**Exercise instructions**
Gather every line of the records below that contains the word "height" and copy each such line in full.

**Records shown**

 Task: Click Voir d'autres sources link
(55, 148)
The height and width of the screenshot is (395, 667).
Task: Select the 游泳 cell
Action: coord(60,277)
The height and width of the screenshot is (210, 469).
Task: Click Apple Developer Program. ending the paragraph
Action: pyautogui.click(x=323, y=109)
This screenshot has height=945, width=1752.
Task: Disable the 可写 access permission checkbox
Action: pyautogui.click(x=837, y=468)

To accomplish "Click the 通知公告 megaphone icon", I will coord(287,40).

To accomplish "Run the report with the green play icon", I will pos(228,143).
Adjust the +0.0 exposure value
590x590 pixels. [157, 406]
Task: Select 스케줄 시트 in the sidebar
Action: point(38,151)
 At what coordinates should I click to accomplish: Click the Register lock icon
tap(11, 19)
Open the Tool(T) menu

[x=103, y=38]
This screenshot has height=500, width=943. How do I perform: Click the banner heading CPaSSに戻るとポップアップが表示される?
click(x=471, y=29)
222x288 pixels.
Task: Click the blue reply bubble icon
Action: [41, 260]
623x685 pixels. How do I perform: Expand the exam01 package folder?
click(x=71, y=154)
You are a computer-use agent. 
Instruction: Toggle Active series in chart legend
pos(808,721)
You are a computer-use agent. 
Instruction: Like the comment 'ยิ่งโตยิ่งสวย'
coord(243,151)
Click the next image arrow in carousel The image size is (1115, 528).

**Correct answer**
The height and width of the screenshot is (395, 667).
The height and width of the screenshot is (210, 469).
This screenshot has height=945, width=1752.
This screenshot has height=500, width=943. How do I perform: Click the banner heading CPaSSに戻るとポップアップが表示される?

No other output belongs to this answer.